Si chiama BRAVO1 (Brain-Computer Interface Restoration of Arm and Voice) la neuroprotesi messa a punto dal team dell’Università della California, in grado – col supporto di un algoritmo di deep learning – di decodificare discorsi di senso compiuto in pazienti con difficoltà nell’articolazione del linguaggio.

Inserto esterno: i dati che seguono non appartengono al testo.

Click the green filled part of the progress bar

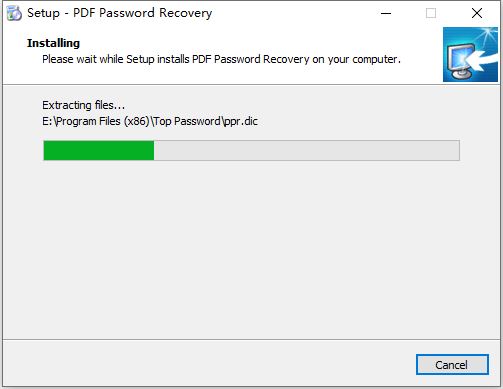pyautogui.click(x=99, y=151)
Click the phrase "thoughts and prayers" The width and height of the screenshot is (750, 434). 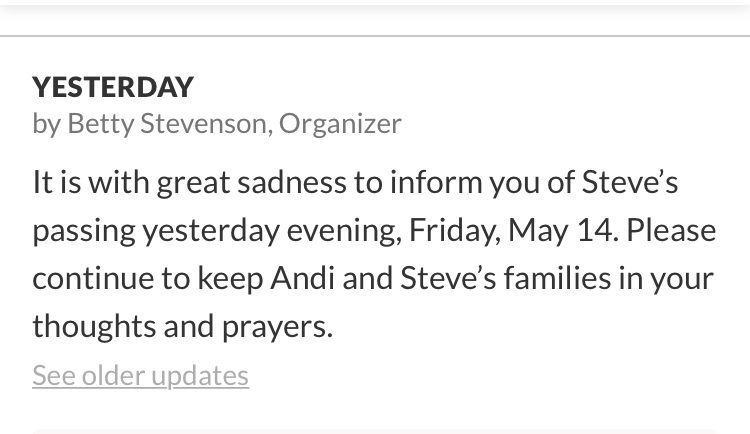pos(181,325)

La strada aperta dalla ricerca

Nel campo dell’intelligenza artificiale per lettura della mente, finora gli esperti, a livello globale, si erano focalizzati su software gestibili ruotando gli occhi o spostando leggermente la testa. Un metodo diventato famoso, e per certi versi iconico, grazie a Stephen Hawking, l’astrofisico di fama mondiale morto nel 2018, il quale teneva i suoi interventi, a convegni e conferenze internazionali, con movimenti impercettibili della guancia o delle sopracciglia.

Ma, grazie alla neuroprotesi messa a punto dal gruppo di studio – chiamata BRAVO1 (Brain-Computer Interface Restoration of Arm and Voice) – ora si è in grado di decodificare discorsi di senso compiuto in pazienti con difficoltà nell’articolazione del linguaggio e con una velocità di composizione maggiore rispetto a quanto visto in passato.

Per un’applicazione su larga scala, ora servono risorse per implementare la macchina. Si tratta, indubbiamente, di una pietra miliare per l’intera disciplina, un traguardo storico che avrà ricadute su diverse sfere del medicale. Tutto ha avuto origine da uno studio sul monitoraggio dell’epilessia, attraverso una serie di elettrodi per monitorare le onde cerebrali. Un approccio con diramazioni trasversali che hanno il fine di provocare benessere e una migliore qualità di vita.